══ Données de départ ══

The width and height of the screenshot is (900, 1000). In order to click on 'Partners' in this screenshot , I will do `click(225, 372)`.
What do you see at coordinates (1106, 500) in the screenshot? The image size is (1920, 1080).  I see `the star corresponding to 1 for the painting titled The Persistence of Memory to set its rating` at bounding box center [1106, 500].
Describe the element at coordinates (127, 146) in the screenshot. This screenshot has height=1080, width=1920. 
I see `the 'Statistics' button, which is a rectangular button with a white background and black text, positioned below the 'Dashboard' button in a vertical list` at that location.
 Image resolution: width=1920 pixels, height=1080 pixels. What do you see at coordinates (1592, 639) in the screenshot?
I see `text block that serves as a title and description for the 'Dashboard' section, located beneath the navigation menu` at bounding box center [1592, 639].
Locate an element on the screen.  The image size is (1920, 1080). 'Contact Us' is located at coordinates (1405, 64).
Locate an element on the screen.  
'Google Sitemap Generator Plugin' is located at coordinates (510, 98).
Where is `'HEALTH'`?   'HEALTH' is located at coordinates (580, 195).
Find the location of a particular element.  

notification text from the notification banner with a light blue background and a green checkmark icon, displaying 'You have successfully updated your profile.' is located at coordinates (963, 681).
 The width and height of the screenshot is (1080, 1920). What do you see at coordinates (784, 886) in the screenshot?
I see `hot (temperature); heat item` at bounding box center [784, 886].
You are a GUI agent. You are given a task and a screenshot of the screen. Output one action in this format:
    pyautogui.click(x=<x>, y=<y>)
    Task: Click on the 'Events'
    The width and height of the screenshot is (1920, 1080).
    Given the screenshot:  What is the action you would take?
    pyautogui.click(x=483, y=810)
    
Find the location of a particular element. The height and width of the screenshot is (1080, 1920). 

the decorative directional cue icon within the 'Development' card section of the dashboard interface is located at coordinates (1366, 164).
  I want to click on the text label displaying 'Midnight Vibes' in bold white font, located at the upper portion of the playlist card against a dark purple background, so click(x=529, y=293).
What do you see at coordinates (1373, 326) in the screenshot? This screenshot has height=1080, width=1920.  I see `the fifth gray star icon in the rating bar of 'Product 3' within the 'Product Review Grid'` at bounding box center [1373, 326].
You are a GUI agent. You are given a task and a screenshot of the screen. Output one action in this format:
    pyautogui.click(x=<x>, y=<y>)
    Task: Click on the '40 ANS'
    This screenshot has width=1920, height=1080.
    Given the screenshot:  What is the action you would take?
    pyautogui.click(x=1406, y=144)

═══

**Consigne écrite**
Recopiez à l'identique les lignes qui vont de celle contenant "Find the location of a particular element. The" jusqu'à celle contenant "the decorative directional", ces deux lignes comprises.

**Réponse finale**
Find the location of a particular element. The height and width of the screenshot is (1080, 1920). 

the decorative directional cue icon within the 'Development' card section of the dashboard interface is located at coordinates (1366, 164).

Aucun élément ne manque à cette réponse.